*Task requirements*:
Your answer should contain every line of the records, transcribed word for word.

*Given records*:

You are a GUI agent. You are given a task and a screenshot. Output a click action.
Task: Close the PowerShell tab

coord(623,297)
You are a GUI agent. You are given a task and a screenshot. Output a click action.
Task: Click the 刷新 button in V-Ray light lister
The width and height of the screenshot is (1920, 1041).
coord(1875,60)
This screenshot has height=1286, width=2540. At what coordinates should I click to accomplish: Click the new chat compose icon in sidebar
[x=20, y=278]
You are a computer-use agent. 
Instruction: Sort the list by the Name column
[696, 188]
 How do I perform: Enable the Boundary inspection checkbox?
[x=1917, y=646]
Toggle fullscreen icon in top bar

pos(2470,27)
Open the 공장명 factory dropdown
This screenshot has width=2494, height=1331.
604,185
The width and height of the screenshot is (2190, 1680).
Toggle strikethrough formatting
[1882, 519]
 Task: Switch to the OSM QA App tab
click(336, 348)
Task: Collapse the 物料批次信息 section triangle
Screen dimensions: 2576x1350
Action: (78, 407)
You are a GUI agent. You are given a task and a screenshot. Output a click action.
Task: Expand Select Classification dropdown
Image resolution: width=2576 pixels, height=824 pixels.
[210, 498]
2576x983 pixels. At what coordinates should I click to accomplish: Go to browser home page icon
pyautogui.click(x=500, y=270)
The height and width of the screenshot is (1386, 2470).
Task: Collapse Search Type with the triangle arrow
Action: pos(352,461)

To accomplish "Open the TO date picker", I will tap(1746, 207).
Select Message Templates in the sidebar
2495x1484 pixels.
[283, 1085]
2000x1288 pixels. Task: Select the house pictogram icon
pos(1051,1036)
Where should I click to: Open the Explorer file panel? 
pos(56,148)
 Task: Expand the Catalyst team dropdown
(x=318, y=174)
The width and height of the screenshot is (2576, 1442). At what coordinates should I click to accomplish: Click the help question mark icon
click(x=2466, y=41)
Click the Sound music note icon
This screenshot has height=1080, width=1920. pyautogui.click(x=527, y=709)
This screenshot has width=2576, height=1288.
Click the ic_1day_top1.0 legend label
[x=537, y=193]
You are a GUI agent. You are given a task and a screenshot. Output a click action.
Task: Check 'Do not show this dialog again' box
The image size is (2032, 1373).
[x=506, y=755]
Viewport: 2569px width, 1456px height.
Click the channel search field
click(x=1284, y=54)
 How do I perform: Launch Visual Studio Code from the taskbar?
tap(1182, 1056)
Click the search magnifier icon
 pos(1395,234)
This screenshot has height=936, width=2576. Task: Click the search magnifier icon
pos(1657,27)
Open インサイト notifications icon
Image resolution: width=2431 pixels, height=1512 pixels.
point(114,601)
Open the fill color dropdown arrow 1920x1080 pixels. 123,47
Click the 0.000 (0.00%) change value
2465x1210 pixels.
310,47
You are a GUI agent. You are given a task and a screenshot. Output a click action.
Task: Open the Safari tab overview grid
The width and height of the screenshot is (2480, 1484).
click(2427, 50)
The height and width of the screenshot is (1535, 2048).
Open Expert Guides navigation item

*Solution for this task*:
You are a GUI agent. You are given a task and a screenshot. Output a click action.
Task: Close the PowerShell tab

coord(623,297)
You are a GUI agent. You are given a task and a screenshot. Output a click action.
Task: Click the 刷新 button in V-Ray light lister
The width and height of the screenshot is (1920, 1041).
coord(1875,60)
This screenshot has height=1286, width=2540. At what coordinates should I click to accomplish: Click the new chat compose icon in sidebar
[x=20, y=278]
You are a computer-use agent. 
Instruction: Sort the list by the Name column
[696, 188]
 How do I perform: Enable the Boundary inspection checkbox?
[x=1917, y=646]
Toggle fullscreen icon in top bar

pos(2470,27)
Open the 공장명 factory dropdown
This screenshot has width=2494, height=1331.
604,185
The width and height of the screenshot is (2190, 1680).
Toggle strikethrough formatting
[1882, 519]
 Task: Switch to the OSM QA App tab
click(336, 348)
Task: Collapse the 物料批次信息 section triangle
Screen dimensions: 2576x1350
Action: (78, 407)
You are a GUI agent. You are given a task and a screenshot. Output a click action.
Task: Expand Select Classification dropdown
Image resolution: width=2576 pixels, height=824 pixels.
[210, 498]
2576x983 pixels. At what coordinates should I click to accomplish: Go to browser home page icon
pyautogui.click(x=500, y=270)
The height and width of the screenshot is (1386, 2470).
Task: Collapse Search Type with the triangle arrow
Action: pos(352,461)

To accomplish "Open the TO date picker", I will tap(1746, 207).
Select Message Templates in the sidebar
2495x1484 pixels.
[283, 1085]
2000x1288 pixels. Task: Select the house pictogram icon
pos(1051,1036)
Where should I click to: Open the Explorer file panel? 
pos(56,148)
 Task: Expand the Catalyst team dropdown
(x=318, y=174)
The width and height of the screenshot is (2576, 1442). At what coordinates should I click to accomplish: Click the help question mark icon
click(x=2466, y=41)
Click the Sound music note icon
This screenshot has height=1080, width=1920. pyautogui.click(x=527, y=709)
This screenshot has width=2576, height=1288.
Click the ic_1day_top1.0 legend label
[x=537, y=193]
You are a GUI agent. You are given a task and a screenshot. Output a click action.
Task: Check 'Do not show this dialog again' box
The image size is (2032, 1373).
[x=506, y=755]
Viewport: 2569px width, 1456px height.
Click the channel search field
click(x=1284, y=54)
 How do I perform: Launch Visual Studio Code from the taskbar?
tap(1182, 1056)
Click the search magnifier icon
 pos(1395,234)
This screenshot has height=936, width=2576. Task: Click the search magnifier icon
pos(1657,27)
Open インサイト notifications icon
Image resolution: width=2431 pixels, height=1512 pixels.
point(114,601)
Open the fill color dropdown arrow 1920x1080 pixels. 123,47
Click the 0.000 (0.00%) change value
2465x1210 pixels.
310,47
You are a GUI agent. You are given a task and a screenshot. Output a click action.
Task: Open the Safari tab overview grid
The width and height of the screenshot is (2480, 1484).
click(2427, 50)
The height and width of the screenshot is (1535, 2048).
Open Expert Guides navigation item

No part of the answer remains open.